Stored items
[Start of Attachment]

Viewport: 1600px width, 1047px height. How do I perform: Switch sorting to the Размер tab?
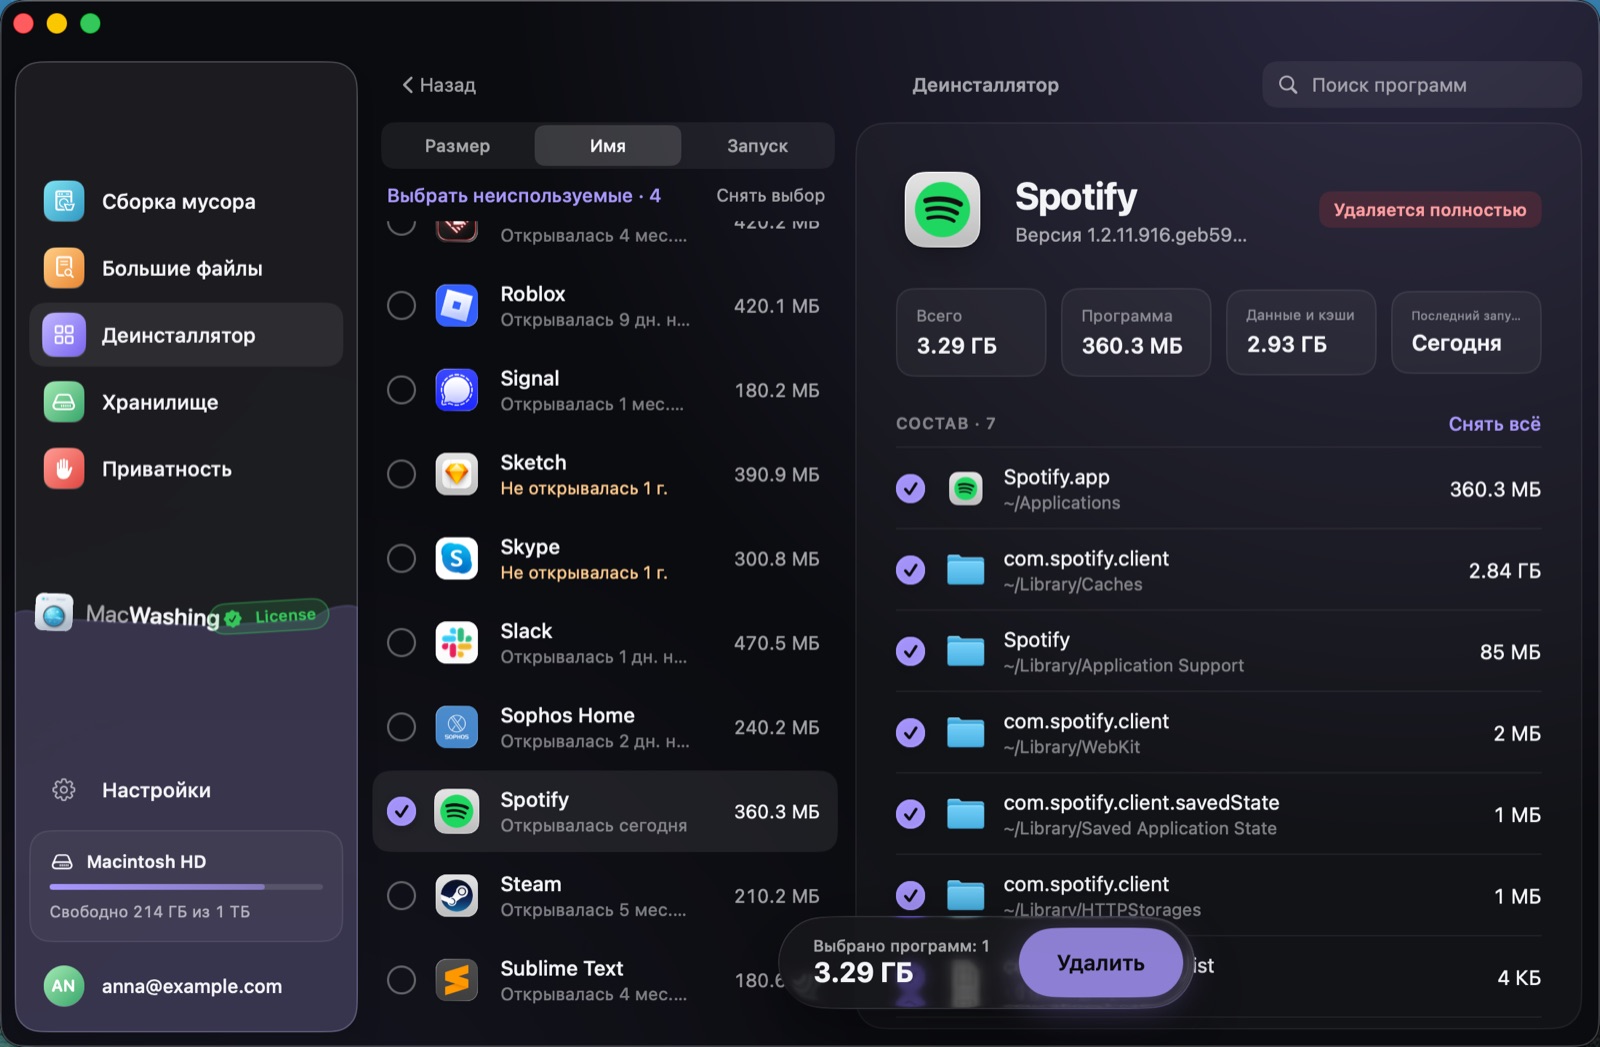(x=457, y=146)
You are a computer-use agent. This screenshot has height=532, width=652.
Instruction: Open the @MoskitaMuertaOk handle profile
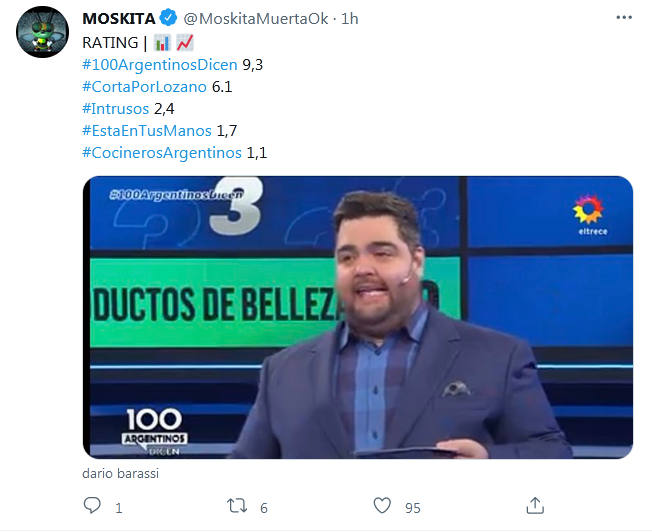tap(256, 19)
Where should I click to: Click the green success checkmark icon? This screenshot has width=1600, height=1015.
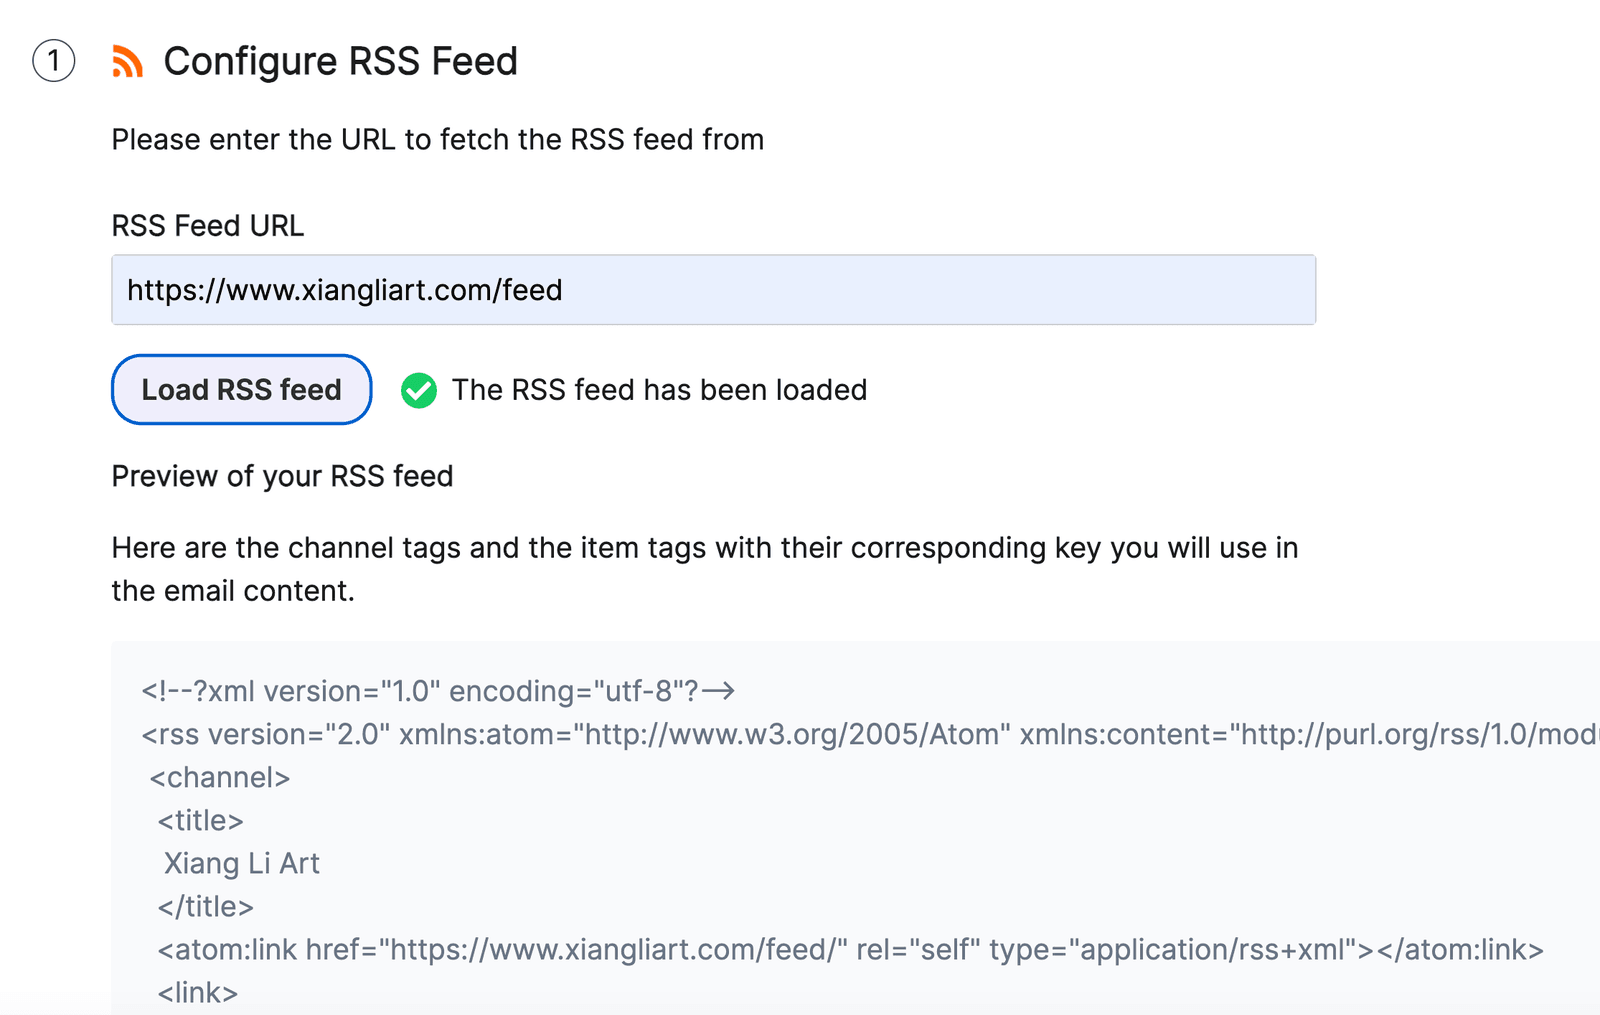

[End of Attachment]

> [WHAT YOU HAVE TO DO] Output all of the entries once more, word for word, with the images removed.

> [EXERCISE OUTPUT]
Viewport: 1600px width, 1047px height. How do I perform: Switch sorting to the Размер tab?
(x=457, y=146)
You are a computer-use agent. This screenshot has height=532, width=652.
Instruction: Open the @MoskitaMuertaOk handle profile
tap(256, 19)
Where should I click to: Click the green success checkmark icon? This screenshot has width=1600, height=1015.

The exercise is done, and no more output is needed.